By Whitney Burdette
Charleston Daily Mail Staff
CHARLESTON, W.Va. -- A data sharing system that collects information on school children of all ages in an effort to improve education practices could get a little stronger.
The Senate on Monday passed Senate Bill 420, relating to the P-20W Longitudinal Data System. This system collects certain information on children that officials can analyze to assess progress beginning in early childhood education and continuing through college and into employment.

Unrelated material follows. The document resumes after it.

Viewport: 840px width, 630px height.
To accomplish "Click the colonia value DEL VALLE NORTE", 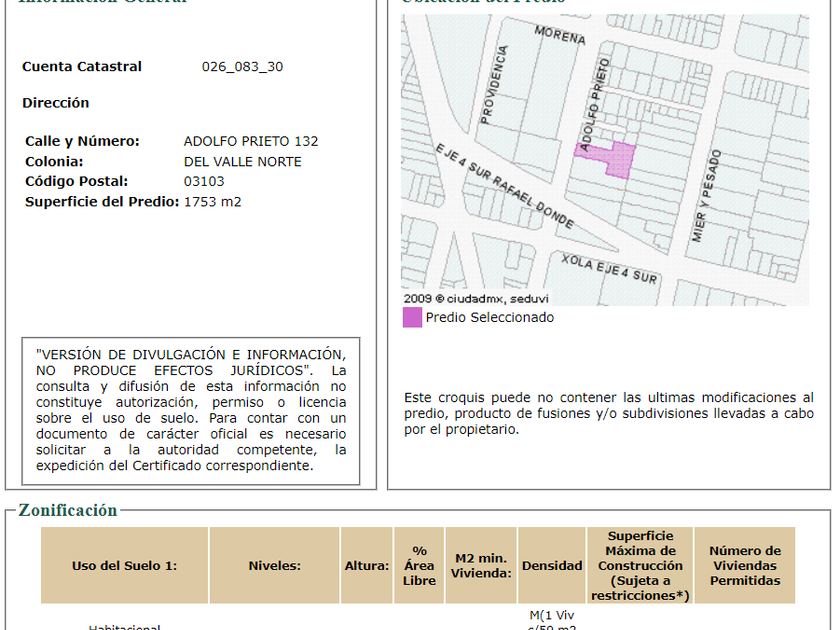I will 242,161.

Confidential information, such as Social Security numbers, email addresses, religious affiliation, firearm ownership, family criminal history, handwriting samples and credit history, among other things, are exempt from data collection.

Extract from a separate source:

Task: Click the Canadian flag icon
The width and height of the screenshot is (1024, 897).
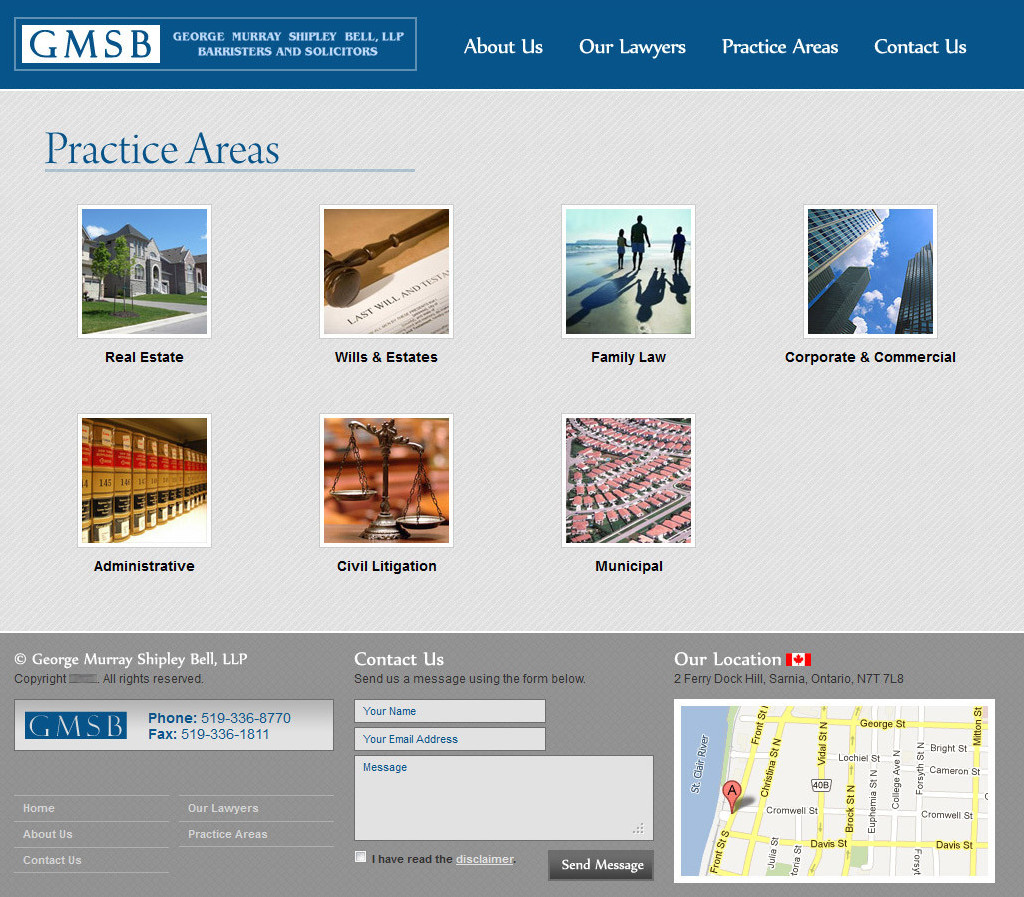Action: tap(798, 659)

Senate Minority Leader Mike Hall, R-Putnam, said in speaking to the bill he wanted to go on record as clearing up some misconceptions.
"Since I know this is a vote there is a lot of public interest in relative to the Common Core, at least this bill has several restrictions whether you're up or down on it, I want to point that out publicly," Hall said. "There is a long list of things that cannot be collected."
Sen. Bob Plymale, D-Wayne, and chairman of the Senate Education Committee, said Senate Bill 420 gives the P-20W Longitudinal Data System guidelines on how to operate and what information to collect.
"The database is done in West Virginia, the backup is done in West Virginia," Plymale said. "Once again, there will not be information going around and out through there. We have been known as having one of the best state longitudinal data systems in the country, going back to the late 1980s, early 1990s."
Plymale said the bill is subject to rules that must go through the Legislative Oversight Committee on Educational Accountability, as well as the full Legislature.
"The Legislature will see that at all times," he said.
Sen. Clark Barnes, R-Randolph, said he's heard some misconception about the bill, too. Particularly, one radio talk show host out of Huntington has encouraged listeners to contact lawmakers and urge them to vote against SB 420, citing privacy concerns.
"Those issues are justifiable," Barnes said. "I want to make it very clear to those folks who are listening today and listening to him tomorrow, we already have a long data system in place that is already gathering information. This Legislature, therefore, clarifies with the amendments that have been made, what is confidential information. If we don't pass this bill today, the Longitudinal Data System moves forward without the privacy protections the chairman of education has so judiciously helped us put in."
The bill passed 31-3, with Senators Donna Boley, R-Pleasants, David Nohe, R-Wood, and Mitch Carmichael, R-Jackson, voting against. The bill will now go to the House of Delegates.